MOVERMAN: The beauty of Thom is that he’s completely open to taking whatever is conventional and going fuck that. So that kind of conversation. The certain kind of a bit of a punk attitude to what is accepted and what is right and how do you do these things really fit into Willie world as well because he doesn’t have any rules. He doesn’t have any structure. His life is what it is in the movie, in the series. It’s in the moment and it just goes. It flows. It’s the road.
ZIMNY: The movie becomes a person you start to listen to and tells you and guides you in the direction that it wants to live and be.
With the storytelling, we thought about Willie’s world and we thought a lot about it and then we realized we weren’t going to call them interviews. We were going to call them witnesses to ourselves. What were those witnesses? Where were they going to live? One of the ways that we decided was to shoot them behind black so as almost this testimony of sorts where they’re looking directly in camera. Then everyone who’s family with Willie would be in real environments. Those were the kind of things that we talked about in terms of details to separate the word at times and points of view but also visually start to tell the story.
DEADLINE: The telling of that story takes some unexpected turns on the road, most noticeably to me in that tale Wynton Marsalis tells of doing a tribute to Ray Charles with Willie. He speaks to the camera about how much he respects and likes Willie but there were worries, or concerns the Jazz master and his band had, of Willie coming in at the right time on the right note.
DEADLINE: And every time, Willie nailed it.
ZIMNY: That’s a moment that we literally were talking about today. It’s an important moment for us because its placement at the end of the film…
DEADLINE: I don’t mean any disrespect by saying that. It was just so strong, and so telling.
ZIMNY: Not at all. That’s beautiful. It’s like there is a narrative arc sometimes that at the end of these films the journey goes into an isolated work and talks about an isolated work as being the pivotal work and then it segues to an end. We didn’t want that because the reality of it is, is that we never fade out on picture.
We just leave.
Willie’s still creating is my point. Willie is still actively pursuing his musical ideas. The Marsalis piece for us really helped that fourth chapter of his creativity in a way because it was an honest description because it did talk about can he do it. And also just him looking directly into camera and saying this is serious. Take this note. For us, that really structured that last bead of the film to really show Willie as an active artist on the journey.
You know, just to say it’s like we had so many different influences of interviews and people telling us that theme so many times that we knew we couldn’t condense the last chapters of his life into anything because he’s still…when we were interviewing him he was playing demos and rough mixes, much like a young country star.
MOVERMAN: We really believe that there’s something quite healing and inspiring about this movie.
Willie’s a very spiritual guy, however you sort of read him or look into his story.
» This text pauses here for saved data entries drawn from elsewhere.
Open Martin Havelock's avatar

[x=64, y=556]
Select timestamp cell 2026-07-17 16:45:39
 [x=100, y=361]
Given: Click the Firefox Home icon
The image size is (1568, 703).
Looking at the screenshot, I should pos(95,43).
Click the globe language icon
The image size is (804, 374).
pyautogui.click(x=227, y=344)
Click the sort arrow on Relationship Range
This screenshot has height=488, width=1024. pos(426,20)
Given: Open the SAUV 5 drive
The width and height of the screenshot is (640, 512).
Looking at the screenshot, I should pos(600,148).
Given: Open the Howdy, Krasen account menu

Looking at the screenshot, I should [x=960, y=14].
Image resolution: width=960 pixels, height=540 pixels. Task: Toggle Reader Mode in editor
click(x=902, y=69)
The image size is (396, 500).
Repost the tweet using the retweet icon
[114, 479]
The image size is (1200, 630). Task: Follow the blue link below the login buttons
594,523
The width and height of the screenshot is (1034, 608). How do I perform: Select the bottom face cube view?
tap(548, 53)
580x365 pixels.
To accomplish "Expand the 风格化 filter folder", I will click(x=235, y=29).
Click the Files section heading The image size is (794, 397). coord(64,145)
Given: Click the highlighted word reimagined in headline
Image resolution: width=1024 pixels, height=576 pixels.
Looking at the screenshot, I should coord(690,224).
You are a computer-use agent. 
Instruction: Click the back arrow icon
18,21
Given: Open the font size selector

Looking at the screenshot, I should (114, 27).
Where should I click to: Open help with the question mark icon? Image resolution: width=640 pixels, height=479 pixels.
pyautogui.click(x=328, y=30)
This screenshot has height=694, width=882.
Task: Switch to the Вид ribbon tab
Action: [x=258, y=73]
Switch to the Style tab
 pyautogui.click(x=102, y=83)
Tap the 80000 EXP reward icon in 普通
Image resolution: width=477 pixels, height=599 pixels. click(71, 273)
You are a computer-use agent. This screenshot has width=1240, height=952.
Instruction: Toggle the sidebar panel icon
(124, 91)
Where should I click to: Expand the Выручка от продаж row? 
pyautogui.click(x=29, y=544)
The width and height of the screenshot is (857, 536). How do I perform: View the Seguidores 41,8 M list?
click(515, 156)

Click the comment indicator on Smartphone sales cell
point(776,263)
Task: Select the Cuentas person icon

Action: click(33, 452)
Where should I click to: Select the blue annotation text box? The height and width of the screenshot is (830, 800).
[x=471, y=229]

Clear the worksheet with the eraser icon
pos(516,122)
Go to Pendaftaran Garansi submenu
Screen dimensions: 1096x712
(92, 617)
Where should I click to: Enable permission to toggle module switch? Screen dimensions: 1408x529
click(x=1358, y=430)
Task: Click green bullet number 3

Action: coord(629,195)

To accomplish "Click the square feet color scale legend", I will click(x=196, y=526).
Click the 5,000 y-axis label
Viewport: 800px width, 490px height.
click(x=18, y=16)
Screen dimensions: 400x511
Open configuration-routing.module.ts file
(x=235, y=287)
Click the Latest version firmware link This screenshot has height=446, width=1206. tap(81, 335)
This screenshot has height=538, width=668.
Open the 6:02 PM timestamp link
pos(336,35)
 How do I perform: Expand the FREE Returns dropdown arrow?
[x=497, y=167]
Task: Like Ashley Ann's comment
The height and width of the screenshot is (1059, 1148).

I think that it will be, in a way, a nice break from the madness of Sundance.
DEADLINE: How do you mean?
MOVERMAN: It will just allow people to sit there and just get into the vibe. Maybe there are substances to be brought in and maybe there aren’t. But just really sit there and just kind of hopefully be absorbed into Willie world. I think that kind of…because there’s so little cynicism. There’s a vibe to it that sometimes could be a little funny. There’s so little cynicism to it.